▼

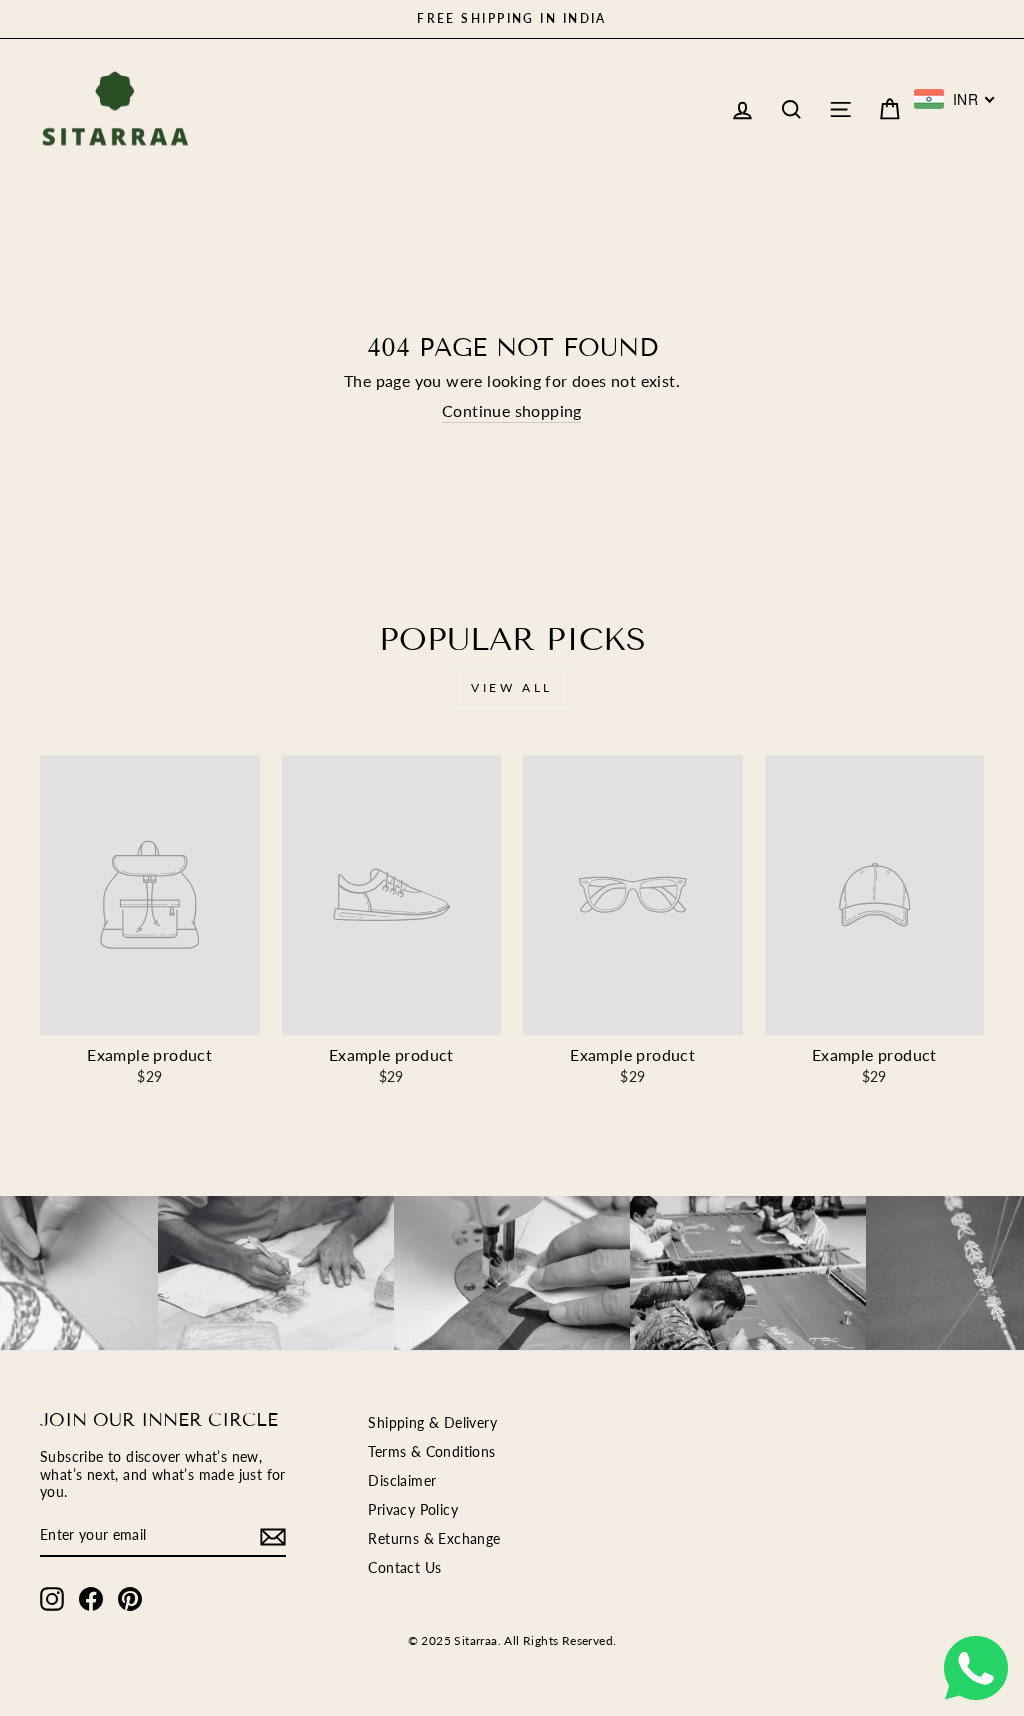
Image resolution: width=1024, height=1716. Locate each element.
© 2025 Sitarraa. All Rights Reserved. (512, 1640)
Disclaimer (402, 1481)
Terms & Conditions (431, 1452)
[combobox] (955, 99)
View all (512, 687)
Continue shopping (512, 410)
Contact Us (404, 1568)
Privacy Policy (413, 1510)
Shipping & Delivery (432, 1423)
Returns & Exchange (434, 1539)
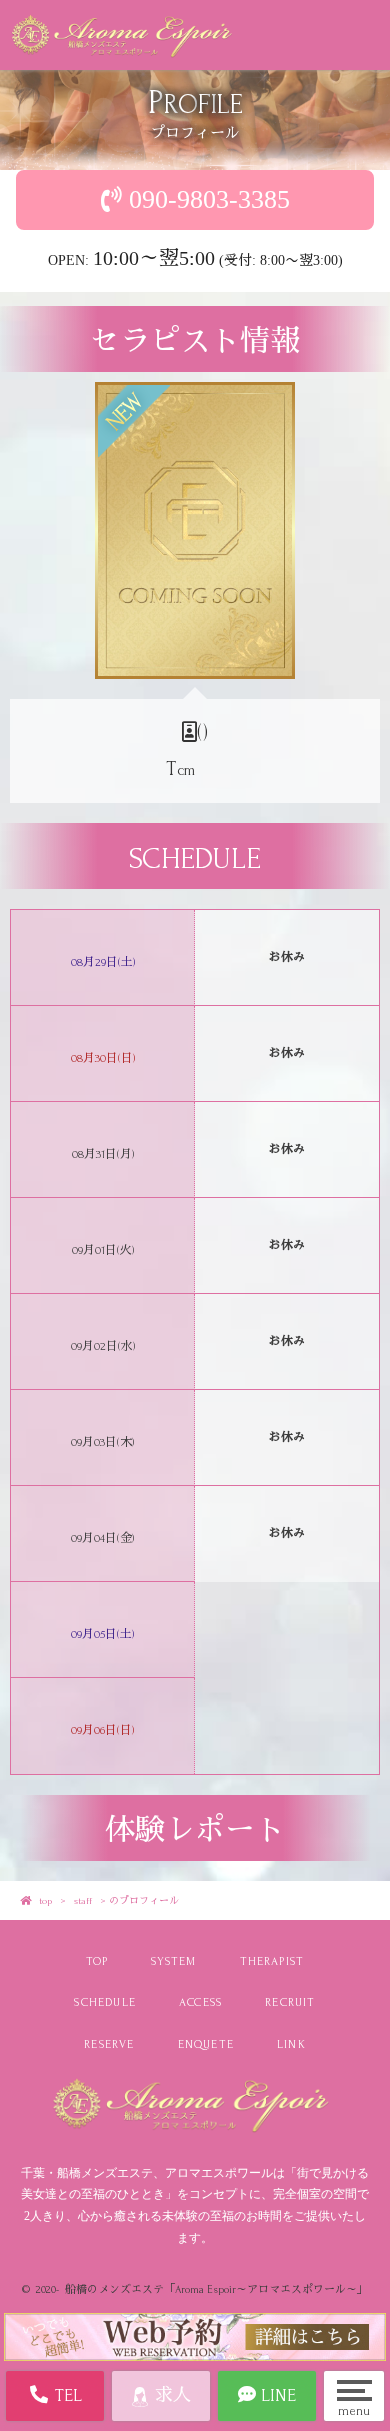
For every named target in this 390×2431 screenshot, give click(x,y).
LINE (276, 2395)
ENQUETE (206, 2044)
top (45, 1900)
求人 (170, 2395)
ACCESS (200, 2002)
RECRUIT (290, 2002)
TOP (97, 1961)
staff (83, 1900)
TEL (66, 2395)
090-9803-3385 (209, 199)
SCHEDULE (105, 2002)
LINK (291, 2044)
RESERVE (109, 2044)
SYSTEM (173, 1961)
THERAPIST (272, 1961)
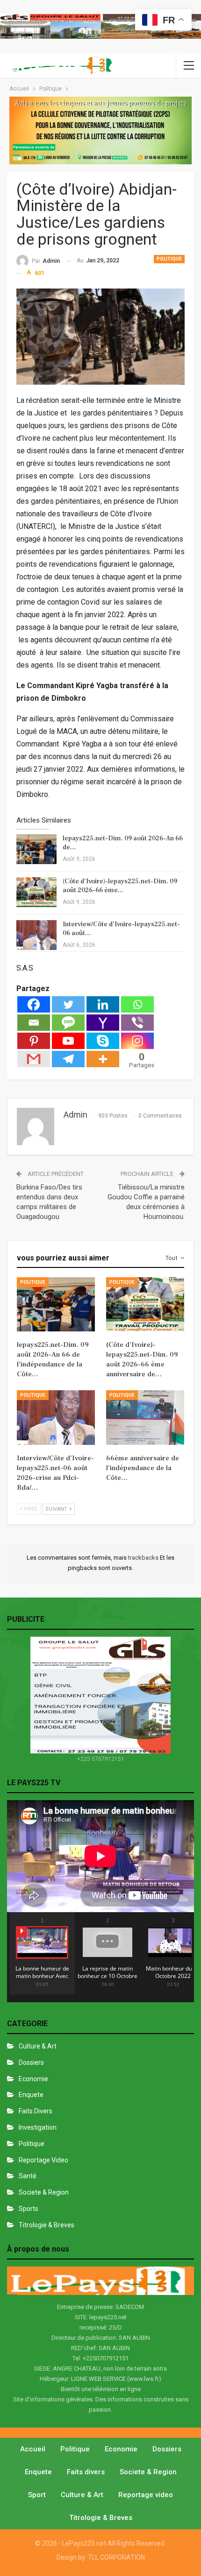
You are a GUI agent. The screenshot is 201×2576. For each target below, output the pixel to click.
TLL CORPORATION (116, 2557)
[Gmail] (33, 1059)
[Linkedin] (102, 1004)
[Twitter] (68, 1004)
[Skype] (102, 1041)
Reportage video (145, 2495)
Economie (33, 2079)
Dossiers (31, 2062)
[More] (102, 1059)
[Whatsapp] (137, 1004)
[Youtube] (68, 1041)
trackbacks (144, 1557)
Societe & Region (44, 2192)
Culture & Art (38, 2046)
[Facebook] (33, 1004)
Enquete (31, 2094)
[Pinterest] (33, 1041)
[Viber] (137, 1022)
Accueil (32, 2449)
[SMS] (68, 1022)
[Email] (33, 1022)
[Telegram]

▲

## Task
Restate word for word every line from the one with "Shipping & Delivery (432, 1423)" up to and including the one with "TOP (97, 1961)" in the records above, minus the pictures.

## Answer to this exercise
Shipping & Delivery (432, 1423)
Returns & Exchange (434, 1539)
For every named target in this 390×2431 screenshot, give click(x,y).
LINE (276, 2395)
ENQUETE (206, 2044)
top (45, 1900)
求人 (170, 2395)
ACCESS (200, 2002)
RECRUIT (290, 2002)
TOP (97, 1961)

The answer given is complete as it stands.